[begin Provided records]

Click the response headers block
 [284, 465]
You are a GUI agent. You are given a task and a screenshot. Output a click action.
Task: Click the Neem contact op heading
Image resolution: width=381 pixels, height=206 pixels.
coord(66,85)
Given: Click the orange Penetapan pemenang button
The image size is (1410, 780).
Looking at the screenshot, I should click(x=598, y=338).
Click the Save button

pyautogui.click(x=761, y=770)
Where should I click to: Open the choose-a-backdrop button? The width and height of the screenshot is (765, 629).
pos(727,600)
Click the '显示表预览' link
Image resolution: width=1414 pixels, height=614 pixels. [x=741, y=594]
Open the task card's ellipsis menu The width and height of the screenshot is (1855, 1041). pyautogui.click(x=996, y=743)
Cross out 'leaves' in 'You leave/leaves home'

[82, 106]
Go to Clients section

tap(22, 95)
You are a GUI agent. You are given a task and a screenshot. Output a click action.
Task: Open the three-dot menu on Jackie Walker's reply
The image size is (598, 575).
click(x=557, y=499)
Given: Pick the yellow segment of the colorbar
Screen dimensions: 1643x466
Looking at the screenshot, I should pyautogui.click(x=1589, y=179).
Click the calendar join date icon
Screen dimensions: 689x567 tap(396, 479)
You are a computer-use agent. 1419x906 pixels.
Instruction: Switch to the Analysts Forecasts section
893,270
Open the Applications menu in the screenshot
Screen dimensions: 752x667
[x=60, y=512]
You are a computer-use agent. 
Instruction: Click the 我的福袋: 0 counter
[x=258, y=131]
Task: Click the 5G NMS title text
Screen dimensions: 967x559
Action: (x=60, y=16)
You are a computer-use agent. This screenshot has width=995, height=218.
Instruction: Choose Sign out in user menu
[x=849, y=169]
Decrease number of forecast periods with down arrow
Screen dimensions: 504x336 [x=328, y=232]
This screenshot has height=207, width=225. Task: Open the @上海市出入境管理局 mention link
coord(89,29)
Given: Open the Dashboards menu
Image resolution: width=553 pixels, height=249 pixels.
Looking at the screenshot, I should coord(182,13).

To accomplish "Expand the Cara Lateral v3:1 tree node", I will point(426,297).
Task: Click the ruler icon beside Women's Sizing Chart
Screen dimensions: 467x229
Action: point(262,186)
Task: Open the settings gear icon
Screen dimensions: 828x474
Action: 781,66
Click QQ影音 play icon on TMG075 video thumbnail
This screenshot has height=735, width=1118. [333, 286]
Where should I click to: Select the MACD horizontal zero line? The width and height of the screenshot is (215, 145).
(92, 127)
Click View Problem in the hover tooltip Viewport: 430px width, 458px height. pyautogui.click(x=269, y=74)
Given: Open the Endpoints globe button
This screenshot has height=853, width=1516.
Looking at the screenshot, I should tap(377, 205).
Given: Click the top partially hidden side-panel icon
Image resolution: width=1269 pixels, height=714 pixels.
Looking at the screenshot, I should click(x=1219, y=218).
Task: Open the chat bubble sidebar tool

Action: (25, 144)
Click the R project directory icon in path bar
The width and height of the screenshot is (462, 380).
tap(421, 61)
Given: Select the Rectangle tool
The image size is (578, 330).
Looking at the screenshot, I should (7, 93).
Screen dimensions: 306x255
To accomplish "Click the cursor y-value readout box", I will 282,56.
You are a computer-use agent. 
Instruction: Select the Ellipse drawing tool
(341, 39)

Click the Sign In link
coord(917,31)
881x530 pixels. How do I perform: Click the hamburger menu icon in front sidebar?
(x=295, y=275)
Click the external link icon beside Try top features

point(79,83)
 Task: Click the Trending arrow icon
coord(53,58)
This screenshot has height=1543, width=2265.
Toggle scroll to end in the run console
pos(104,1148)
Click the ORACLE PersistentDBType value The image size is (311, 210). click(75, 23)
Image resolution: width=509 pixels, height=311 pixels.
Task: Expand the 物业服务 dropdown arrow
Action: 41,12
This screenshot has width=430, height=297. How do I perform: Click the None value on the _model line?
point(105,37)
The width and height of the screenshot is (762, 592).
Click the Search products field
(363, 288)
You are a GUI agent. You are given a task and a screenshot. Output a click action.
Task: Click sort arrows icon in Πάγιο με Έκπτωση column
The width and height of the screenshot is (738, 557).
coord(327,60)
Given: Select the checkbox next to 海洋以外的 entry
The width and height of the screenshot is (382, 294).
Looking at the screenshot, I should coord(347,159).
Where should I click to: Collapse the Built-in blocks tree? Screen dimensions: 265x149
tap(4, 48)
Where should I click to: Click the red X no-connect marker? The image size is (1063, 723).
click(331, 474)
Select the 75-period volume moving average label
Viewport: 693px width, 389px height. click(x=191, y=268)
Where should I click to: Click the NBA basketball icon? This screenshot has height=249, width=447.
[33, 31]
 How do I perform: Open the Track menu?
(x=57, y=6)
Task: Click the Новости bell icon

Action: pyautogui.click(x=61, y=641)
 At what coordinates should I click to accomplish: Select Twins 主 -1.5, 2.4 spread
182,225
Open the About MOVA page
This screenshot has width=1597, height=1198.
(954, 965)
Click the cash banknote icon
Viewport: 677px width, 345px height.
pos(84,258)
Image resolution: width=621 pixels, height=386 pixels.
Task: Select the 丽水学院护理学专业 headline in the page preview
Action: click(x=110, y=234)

[end Provided records]

Work to complete: Show every line in the entries above that contains the word "section".

Answer below:
Go to Clients section
Instruction: Switch to the Analysts Forecasts section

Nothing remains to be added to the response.